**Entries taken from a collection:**
□ □ □ □ □ □ □
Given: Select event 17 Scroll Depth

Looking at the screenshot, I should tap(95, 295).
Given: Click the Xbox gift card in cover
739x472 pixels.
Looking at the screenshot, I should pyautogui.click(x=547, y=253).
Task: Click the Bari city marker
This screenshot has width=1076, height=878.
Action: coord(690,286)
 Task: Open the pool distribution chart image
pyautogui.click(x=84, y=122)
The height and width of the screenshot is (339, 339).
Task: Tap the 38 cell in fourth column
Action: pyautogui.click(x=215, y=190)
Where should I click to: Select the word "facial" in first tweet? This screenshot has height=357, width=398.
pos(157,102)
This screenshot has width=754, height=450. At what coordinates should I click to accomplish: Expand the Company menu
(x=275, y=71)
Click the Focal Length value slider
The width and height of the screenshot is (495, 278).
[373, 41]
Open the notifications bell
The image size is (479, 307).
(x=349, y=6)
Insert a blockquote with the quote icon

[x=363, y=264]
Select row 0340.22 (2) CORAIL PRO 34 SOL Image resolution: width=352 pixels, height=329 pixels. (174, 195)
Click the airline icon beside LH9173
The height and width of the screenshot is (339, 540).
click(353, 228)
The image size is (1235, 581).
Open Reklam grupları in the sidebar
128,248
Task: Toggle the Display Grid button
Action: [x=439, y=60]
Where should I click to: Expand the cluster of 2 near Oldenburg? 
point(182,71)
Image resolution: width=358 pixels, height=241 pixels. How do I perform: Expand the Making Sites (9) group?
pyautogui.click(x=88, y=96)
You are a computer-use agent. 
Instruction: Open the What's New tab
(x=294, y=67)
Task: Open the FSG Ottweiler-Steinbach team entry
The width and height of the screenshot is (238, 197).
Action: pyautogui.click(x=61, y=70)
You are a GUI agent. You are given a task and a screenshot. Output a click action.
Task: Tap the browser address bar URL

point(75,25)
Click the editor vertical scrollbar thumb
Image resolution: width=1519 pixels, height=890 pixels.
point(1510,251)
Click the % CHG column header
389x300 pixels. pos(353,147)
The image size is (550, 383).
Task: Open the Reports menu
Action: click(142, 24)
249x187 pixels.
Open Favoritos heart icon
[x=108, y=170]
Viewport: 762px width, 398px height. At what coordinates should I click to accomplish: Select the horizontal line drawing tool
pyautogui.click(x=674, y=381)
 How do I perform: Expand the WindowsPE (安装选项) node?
□ □ □ □ □ □ □
**EXERCISE OBJECTIVE:**
Reproduce without change every line of the entries above, from the one containing "249x187 pixels." through the last.

**ANSWER BELOW:**
249x187 pixels.
Open Favoritos heart icon
[x=108, y=170]
Viewport: 762px width, 398px height. At what coordinates should I click to accomplish: Select the horizontal line drawing tool
pyautogui.click(x=674, y=381)
 How do I perform: Expand the WindowsPE (安装选项) node?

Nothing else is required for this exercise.